Epoch 00010: val_f1 did not improve from 0.98214


<tensorflow.python.keras.callbacks.History at 0x7f4ef8b50910>

In [None]:
my_model.load_weights(checkpoint_path)

<tensorflow.python.training.tracking.util.CheckpointLoadStatus at 0x7f532c1eb110>

In [None]:
my_model.evaluate(valid_generator,verbose=1)

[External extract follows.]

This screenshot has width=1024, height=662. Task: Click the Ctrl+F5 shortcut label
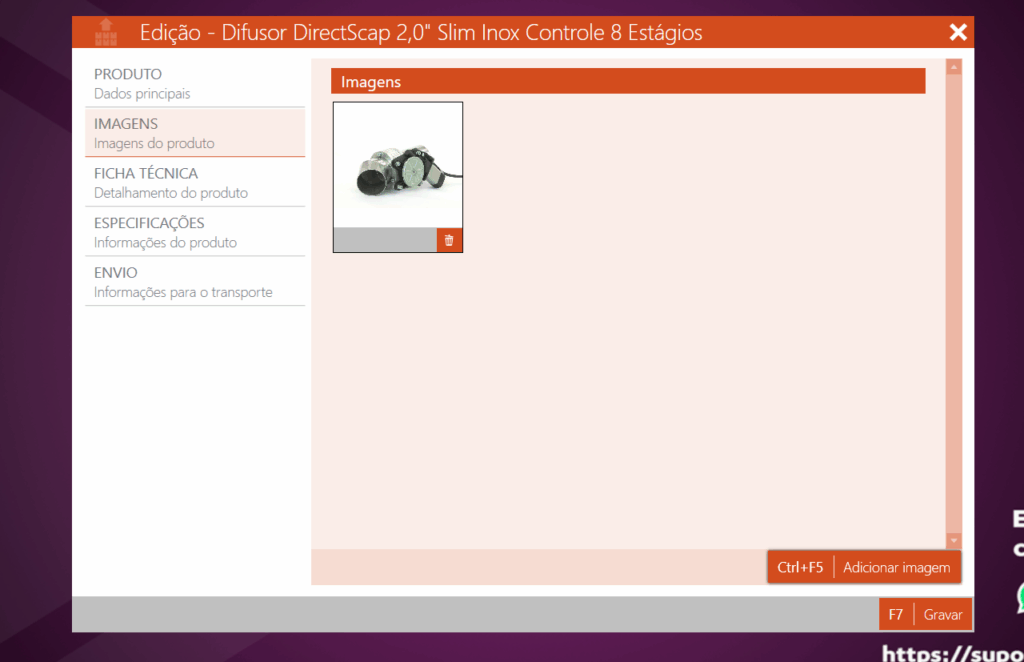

[0.06643582135438919, 0.9751233458518982]

In [None]:
test=pd.read_csv("../input/dphipneumonia/pneumonia_dataset/test.csv")
test_generator=valid_datagen.flow_from_dataframe(
dataframe=test,
directory="../input/dphipneumonia/pneumonia_dataset/test",
x_col="filename",
y_col=None,
batch_size=1,
seed=42,
shuffle=False,
class_mode=None,
target_size=(224,224))
STEP_SIZE_TEST=test_generator.n//test_generator.batch_size

Found 606 validated image filenames.


In [None]:
pred1=np.argmax(my_model.predict(test_generator,steps=STEP_SIZE_TEST,verbose=1),axis=1)



In [None]:
pred1

array([1, 0, 0, 0, 0, 0, 1, 0, 0, 0, 0, 1, 0, 1, 0, 0, 1, 0, 1, 0, 0, 1,
       0, 1, 0, 1, 1, 0, 0, 0, 0, 1, 0, 0, 1, 0, 0, 1, 0, 1, 1, 0, 0, 0,
       0, 0, 0, 1, 1, 1, 1, 1, 0, 1, 0, 1, 0, 0, 1, 1, 1, 0, 1, 1, 0, 1,
       0, 1, 1, 0, 0, 0, 0, 0, 0, 0, 1, 0, 1, 1, 1, 1, 0, 0, 0, 0, 1, 0,
       1, 0, 1, 1, 1, 1, 1, 1, 0, 0, 1, 1, 0, 1, 1, 0, 1, 0, 1, 0, 0, 1,
       1, 1, 0, 1, 1, 1, 0, 0, 1, 0, 0, 1, 0, 0, 0, 0, 1, 0, 1, 1, 0, 1,
       1, 0, 0, 1, 0, 1, 1, 0, 1, 0, 0, 1, 0, 0, 0, 1, 0, 1, 0, 1, 0, 0,
       1, 1, 0, 1, 1, 0, 1, 1, 1, 0, 0, 1, 0, 0, 0, 1, 0, 0, 0, 1, 0, 0,
       1, 1, 0, 0, 1, 1, 1, 1, 1, 1, 0, 1, 0, 1, 0, 0, 0, 0, 0, 1, 1, 1,
       1, 1, 1, 0, 0, 0, 0, 0, 0, 1, 0, 0, 0, 1, 1, 0, 1, 0, 0, 0, 0, 1,
       1, 1, 1, 0, 0, 0, 1, 0, 1, 0, 1, 1, 0, 0, 1, 1, 1, 1, 0, 1, 1, 0,
       0, 0, 1, 0, 0, 0, 0, 1, 1, 0, 0, 1, 1, 0, 0, 0, 0, 1, 1, 0, 0, 1,
       0, 1, 0, 1, 0, 0, 0, 0, 1, 1, 1, 0, 0, 0, 0, 0, 1, 0, 0, 0, 1, 0,
       0, 0, 1, 1, 0, 0, 0, 1, 1, 1, 1, 0, 0, 1, 0,

In [None]:
sub=pd.read_csv("../input/dphipneumonia/pneumonia_dataset/sample_submission.csv")
sub["label"]=pred1
sub["label"]=sub["label"].map({0:'normal',
 1:'pneumonia'})

In [None]:
sub["label"].value_counts()

normal       308
pneumonia    298
Name: label, dtype: int64

In [None]:
sub.to_csv("sub2.csv",index=False)

### It achieved a F1_score of 97.36 on leaderboard.